Küresel Sumud Filosu Gazze'ye varamamış olsa da, İsrail'e ve onlara dost olanlara, dünyanın vicdanlı insanlarını yenemeyeceklerini ilân etmiş oldu.
Gemiler, ablukayı aşamadı ama zulmün etrafına örülmüş sessizlik duvarlarını yıktı. Filodaki sivillerin sonuna kadar mücadele vermesi, soykırıma seyirci kalan hükümetlerin, sözde kınayan, ama fiiliyatta hiçbir adım atmayan İslâm ülkelerinin ortak utancı olarak tarihe yazıldı.

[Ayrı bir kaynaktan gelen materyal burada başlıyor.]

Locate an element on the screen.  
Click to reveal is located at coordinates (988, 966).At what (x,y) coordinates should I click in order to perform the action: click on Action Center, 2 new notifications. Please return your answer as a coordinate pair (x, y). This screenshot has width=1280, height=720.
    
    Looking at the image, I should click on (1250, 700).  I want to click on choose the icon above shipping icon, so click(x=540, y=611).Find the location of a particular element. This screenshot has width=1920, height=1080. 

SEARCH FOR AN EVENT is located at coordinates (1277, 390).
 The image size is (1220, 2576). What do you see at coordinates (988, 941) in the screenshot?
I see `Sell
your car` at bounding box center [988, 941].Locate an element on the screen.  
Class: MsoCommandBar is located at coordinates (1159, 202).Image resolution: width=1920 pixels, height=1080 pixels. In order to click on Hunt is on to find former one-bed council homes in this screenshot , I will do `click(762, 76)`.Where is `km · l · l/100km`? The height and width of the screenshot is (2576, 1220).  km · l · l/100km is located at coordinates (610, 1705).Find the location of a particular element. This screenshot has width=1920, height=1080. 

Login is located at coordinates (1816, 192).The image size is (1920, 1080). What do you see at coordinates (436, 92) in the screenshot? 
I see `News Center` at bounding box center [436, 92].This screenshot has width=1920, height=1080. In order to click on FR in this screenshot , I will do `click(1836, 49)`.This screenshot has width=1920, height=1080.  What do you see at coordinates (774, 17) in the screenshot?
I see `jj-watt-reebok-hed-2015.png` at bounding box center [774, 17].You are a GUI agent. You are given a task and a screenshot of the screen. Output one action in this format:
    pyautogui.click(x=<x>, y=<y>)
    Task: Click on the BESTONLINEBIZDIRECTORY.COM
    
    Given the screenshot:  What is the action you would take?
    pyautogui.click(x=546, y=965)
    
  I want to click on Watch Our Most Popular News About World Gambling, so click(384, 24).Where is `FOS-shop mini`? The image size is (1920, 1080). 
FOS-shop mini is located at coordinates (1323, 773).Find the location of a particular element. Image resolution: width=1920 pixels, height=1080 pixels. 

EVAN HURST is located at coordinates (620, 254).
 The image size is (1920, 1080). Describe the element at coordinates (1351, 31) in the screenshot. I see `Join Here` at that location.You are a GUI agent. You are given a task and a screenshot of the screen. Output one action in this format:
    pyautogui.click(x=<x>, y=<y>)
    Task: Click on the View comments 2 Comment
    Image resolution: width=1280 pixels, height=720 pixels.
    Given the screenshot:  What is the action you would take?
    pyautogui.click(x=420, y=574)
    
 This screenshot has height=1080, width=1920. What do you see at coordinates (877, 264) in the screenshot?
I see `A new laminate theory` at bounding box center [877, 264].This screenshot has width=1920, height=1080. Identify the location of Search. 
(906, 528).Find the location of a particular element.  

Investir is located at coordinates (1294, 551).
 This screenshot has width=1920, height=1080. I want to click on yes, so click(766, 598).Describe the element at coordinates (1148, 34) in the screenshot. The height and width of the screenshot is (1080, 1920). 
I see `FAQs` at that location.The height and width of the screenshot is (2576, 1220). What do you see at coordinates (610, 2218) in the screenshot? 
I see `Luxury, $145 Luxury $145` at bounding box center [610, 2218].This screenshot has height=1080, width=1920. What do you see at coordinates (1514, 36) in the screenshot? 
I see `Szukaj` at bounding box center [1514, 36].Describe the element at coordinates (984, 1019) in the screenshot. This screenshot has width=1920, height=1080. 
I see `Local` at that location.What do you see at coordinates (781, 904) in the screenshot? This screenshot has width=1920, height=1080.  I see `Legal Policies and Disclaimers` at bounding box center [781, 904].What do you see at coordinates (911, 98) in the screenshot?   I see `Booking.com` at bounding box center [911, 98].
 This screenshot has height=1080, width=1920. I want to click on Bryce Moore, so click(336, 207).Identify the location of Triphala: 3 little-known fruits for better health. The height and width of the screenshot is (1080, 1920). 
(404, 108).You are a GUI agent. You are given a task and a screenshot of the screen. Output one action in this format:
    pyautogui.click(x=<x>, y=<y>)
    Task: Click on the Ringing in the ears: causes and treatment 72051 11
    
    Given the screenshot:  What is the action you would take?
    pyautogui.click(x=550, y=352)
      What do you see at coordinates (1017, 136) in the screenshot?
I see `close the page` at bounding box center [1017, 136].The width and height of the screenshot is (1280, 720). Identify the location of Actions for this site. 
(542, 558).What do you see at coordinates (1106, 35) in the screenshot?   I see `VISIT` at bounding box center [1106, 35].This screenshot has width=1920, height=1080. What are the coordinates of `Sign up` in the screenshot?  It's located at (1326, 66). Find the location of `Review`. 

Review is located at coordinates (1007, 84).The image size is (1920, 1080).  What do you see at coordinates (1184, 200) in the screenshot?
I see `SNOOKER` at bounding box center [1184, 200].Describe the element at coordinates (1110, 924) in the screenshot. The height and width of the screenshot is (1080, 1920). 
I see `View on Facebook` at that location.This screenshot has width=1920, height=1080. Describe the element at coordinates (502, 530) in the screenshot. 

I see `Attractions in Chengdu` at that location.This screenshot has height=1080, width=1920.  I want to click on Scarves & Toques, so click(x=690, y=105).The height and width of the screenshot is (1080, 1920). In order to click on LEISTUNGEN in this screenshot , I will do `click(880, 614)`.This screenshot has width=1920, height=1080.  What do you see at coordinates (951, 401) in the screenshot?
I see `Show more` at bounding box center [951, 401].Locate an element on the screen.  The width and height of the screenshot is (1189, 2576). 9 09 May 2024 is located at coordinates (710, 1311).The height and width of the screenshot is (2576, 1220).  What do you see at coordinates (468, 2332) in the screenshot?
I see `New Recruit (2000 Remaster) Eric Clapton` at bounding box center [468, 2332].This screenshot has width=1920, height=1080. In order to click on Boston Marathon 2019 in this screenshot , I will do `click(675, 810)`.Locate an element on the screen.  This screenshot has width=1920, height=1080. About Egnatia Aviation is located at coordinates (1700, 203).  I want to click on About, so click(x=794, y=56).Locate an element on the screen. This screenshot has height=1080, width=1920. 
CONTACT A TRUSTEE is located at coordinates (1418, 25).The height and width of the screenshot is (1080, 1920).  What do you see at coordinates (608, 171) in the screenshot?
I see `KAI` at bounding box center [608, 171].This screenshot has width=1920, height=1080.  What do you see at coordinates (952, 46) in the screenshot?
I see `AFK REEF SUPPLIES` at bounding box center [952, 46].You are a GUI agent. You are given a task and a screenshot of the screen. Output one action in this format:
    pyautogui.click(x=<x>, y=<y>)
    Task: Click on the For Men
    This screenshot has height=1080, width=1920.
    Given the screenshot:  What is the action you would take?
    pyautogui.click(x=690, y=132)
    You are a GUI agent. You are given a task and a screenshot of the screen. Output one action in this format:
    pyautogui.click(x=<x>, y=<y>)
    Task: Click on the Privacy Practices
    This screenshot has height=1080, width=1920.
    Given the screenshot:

Gazze'ye ulaşamayan gemiler aslında dünyada yeni bir dayanışma dalgasının fitilini ateşlemiş oldu. Dünya ülkelerinde ve yurdumuzun her şehrinde çok daha geniş çaplı protestolar ve yürüyüşler yapılıyor. Dünyanın önemli şehirlerinde sendikalar, çalışanlar greve gidiyor. İsrail'in Küresel Sumud Filosu'na uluslararası sularda yaptığı saldırı ve aktivistleri alıkoymasının ardından yurda dönen aktivistler yaşadıklarını kameralara anlattılar.
Tommy Müslüman oldu
Filistin'in masumiyeti ve mağduriyeti bazı aktivistleri Müslümanlara yakınlaştırdı ve İslâm'la şereflendirdi. Bunlardan biri de Küresel Sumud Filosu'na katılan ve soykırımcı İsrail'in hapishanesinde alıkoyduğu aktivistlerden İtalyan Tommy Robinson oldu. THY uçağı ile İstanbul'a getirilen 137 aktivistin arasında bulunan Tommy, İsrail hapishanesinde kelime-i şehadet getirerek Müslüman olduğunu açıkladı, "Bu yola Filistin halkına olan sevgimle çıkmıştım; doğru an gelmişti" dedi.
72 millete rezil oldular
Aktivistlerden Zeynep Dilek Tekocak, İsrail hapishanesinde yaşadıklarını anlatırken, Soykırım Bakanı Itamar Ben-Gvir'in onları aşağılamak amacıyla yaptığı konuşmasında slogan atarak onu konuşturmadıklarını, bu yüzden onların da şiddetin dozunu arttırdığını söyledi. "ok öfkelendi, sinirlendi" diyen Şenocak, "Şunu hesap edemediler. 72 milletten insan vardı. Birçok milletvekili, sendika başkanları, aktivistler, avukatlar, her meslek grubundan insan vardı. Hepsi 'Ülkelerimize gittiğimiz zaman İsrail'in gerçek yüzünü anlatacağız.' İsrail, kendi sonunun başlangıcını histeri nöbetleriyle getirdi." dedi.
Daha kalabalık gideceğiz
Aktivistlerden Bekir Develi, "Eğer 100 teknemiz daha olsaydı Gazze'nin sahilindeki çocuklarla kucaklaşmış olacaktık. Gazzeli çocuklar gemilerimizin ışıklarını gördüler. Yeni bir filo daha hazırlayacağız, daha kalabalık gideceğiz." ifadelerini kullandı.
İsrail'in sonu geldi
Aktivist Semanur Sönmez Yaman ise "En kötüsü başörtülerimizi almalarıydı. Başörtülerimizi bütün direnmemize ve itirazlarımıza rağmen bilerek, isteyerek aldılar. O sırada arkadaşlarımız tişörtlerini başımızı örtebilelim diye bize verdiler." dedi. Yaman, bir daha olsa yine gideceğini, Gazze'ye 28 mil kalana kadar yaklaştıklarını, karaya çıkamadıklarını ama arkalarında o gemilere binmek için insanların sıra beklediğini, İsrail'in sonunun geldiğini ve bu zulümle daha fazla devam edemeyeceğini kaydetti.
Umutlar yarım kalmayacak
Günlerdir Gazze sahilinde bekleyen çocukların umudu da yarım kaldı fakat bu yarım kalan umut, dünyanın dört bir yanında yükselen bir çağrıya dönüştü. Filodaki vicdanlı insanlar o çocuklara yiyecek ve çikolata ulaştıramasa da onların açlığa mahkûm edilişini hükümetlerin kör gözlerinin içine bir kez daha sokmuş oldular.